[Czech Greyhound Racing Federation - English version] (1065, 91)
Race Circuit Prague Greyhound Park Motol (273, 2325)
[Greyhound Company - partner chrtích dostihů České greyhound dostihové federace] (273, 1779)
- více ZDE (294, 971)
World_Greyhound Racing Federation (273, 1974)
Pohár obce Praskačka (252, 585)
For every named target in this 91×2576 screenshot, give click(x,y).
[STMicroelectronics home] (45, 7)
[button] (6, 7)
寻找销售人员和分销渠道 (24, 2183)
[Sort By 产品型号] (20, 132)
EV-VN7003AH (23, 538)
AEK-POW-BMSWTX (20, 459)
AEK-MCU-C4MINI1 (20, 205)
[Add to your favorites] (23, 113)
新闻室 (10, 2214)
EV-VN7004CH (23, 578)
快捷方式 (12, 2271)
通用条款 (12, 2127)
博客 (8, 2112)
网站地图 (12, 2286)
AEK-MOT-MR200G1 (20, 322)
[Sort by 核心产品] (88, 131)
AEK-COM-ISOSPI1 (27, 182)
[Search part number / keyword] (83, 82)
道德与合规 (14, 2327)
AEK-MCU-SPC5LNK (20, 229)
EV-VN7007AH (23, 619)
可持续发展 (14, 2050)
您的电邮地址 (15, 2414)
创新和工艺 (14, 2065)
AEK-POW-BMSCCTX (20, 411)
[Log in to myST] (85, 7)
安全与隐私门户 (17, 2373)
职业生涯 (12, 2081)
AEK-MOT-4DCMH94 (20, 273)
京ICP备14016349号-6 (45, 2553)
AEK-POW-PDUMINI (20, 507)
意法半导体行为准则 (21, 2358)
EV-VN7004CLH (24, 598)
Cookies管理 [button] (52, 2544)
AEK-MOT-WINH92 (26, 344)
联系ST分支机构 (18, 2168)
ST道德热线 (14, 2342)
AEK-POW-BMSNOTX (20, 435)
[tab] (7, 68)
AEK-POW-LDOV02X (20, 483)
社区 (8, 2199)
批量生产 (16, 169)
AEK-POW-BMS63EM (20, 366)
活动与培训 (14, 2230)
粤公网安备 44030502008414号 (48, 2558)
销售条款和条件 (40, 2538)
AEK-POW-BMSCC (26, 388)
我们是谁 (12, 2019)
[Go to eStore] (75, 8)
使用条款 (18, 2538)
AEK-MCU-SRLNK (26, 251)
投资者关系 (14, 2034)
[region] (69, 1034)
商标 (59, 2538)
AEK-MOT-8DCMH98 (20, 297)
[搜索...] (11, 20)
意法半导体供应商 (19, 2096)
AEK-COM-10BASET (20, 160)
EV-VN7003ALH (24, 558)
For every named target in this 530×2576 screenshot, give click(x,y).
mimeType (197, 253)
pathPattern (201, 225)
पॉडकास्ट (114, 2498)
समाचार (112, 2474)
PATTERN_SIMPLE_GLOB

============

### What you need to do
Copy out the entries above exactly as given, starting at the top and ending with the line containing "创新和工艺 (14, 2065)"; include both and nothing more.

### Task response
[Czech Greyhound Racing Federation - English version] (1065, 91)
Race Circuit Prague Greyhound Park Motol (273, 2325)
[Greyhound Company - partner chrtích dostihů České greyhound dostihové federace] (273, 1779)
- více ZDE (294, 971)
World_Greyhound Racing Federation (273, 1974)
Pohár obce Praskačka (252, 585)
For every named target in this 91×2576 screenshot, give click(x,y).
[STMicroelectronics home] (45, 7)
[button] (6, 7)
寻找销售人员和分销渠道 (24, 2183)
[Sort By 产品型号] (20, 132)
EV-VN7003AH (23, 538)
AEK-POW-BMSWTX (20, 459)
AEK-MCU-C4MINI1 (20, 205)
[Add to your favorites] (23, 113)
新闻室 (10, 2214)
EV-VN7004CH (23, 578)
快捷方式 (12, 2271)
通用条款 (12, 2127)
博客 (8, 2112)
网站地图 (12, 2286)
AEK-MOT-MR200G1 (20, 322)
[Sort by 核心产品] (88, 131)
AEK-COM-ISOSPI1 (27, 182)
[Search part number / keyword] (83, 82)
道德与合规 (14, 2327)
AEK-MCU-SPC5LNK (20, 229)
EV-VN7007AH (23, 619)
可持续发展 (14, 2050)
您的电邮地址 (15, 2414)
创新和工艺 (14, 2065)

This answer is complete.